→ **WORK ORDER**: The lines to return are those below that contain the word "agent".

*** RECORDED DATA ***

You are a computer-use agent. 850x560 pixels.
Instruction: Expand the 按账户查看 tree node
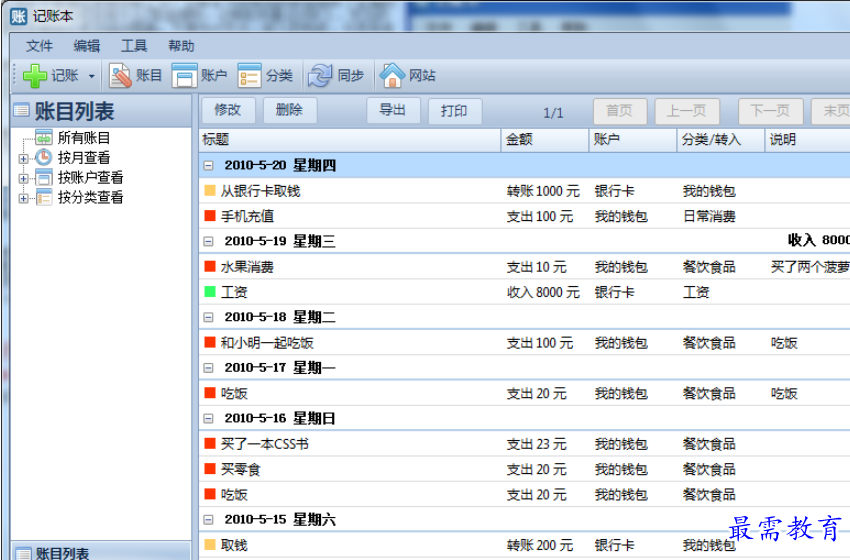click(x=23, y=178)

*** End of RECORDED DATA ***
*** RECORDED DATA ***

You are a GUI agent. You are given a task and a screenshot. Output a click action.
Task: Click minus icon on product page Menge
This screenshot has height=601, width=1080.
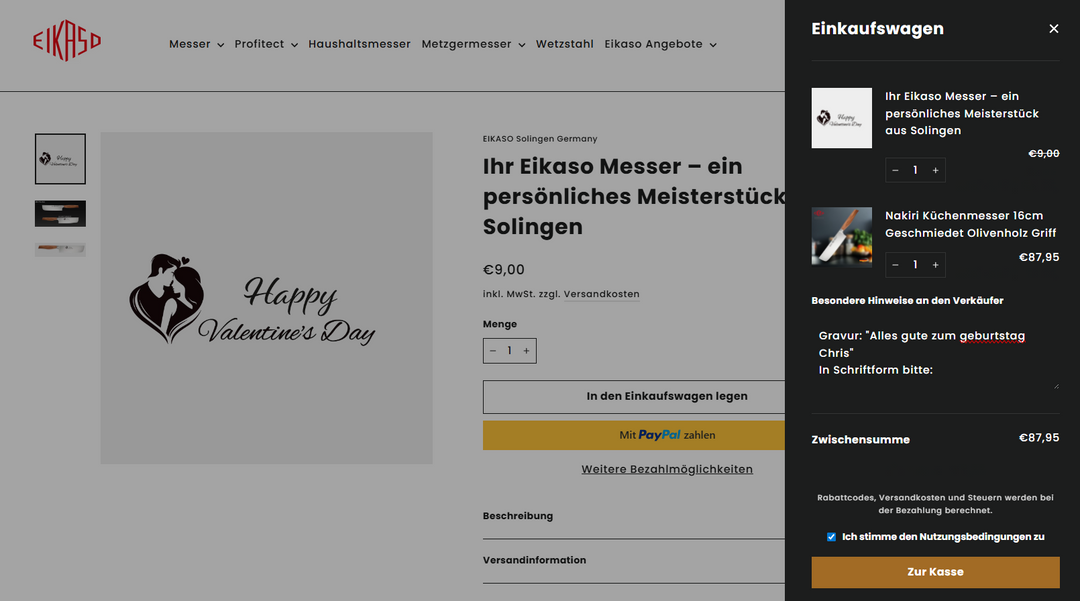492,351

*** End of RECORDED DATA ***

→ **TASK SOLUTION**:
You are a computer-use agent. 850x560 pixels.
You are a GUI agent. You are given a task and a screenshot. Output a click action.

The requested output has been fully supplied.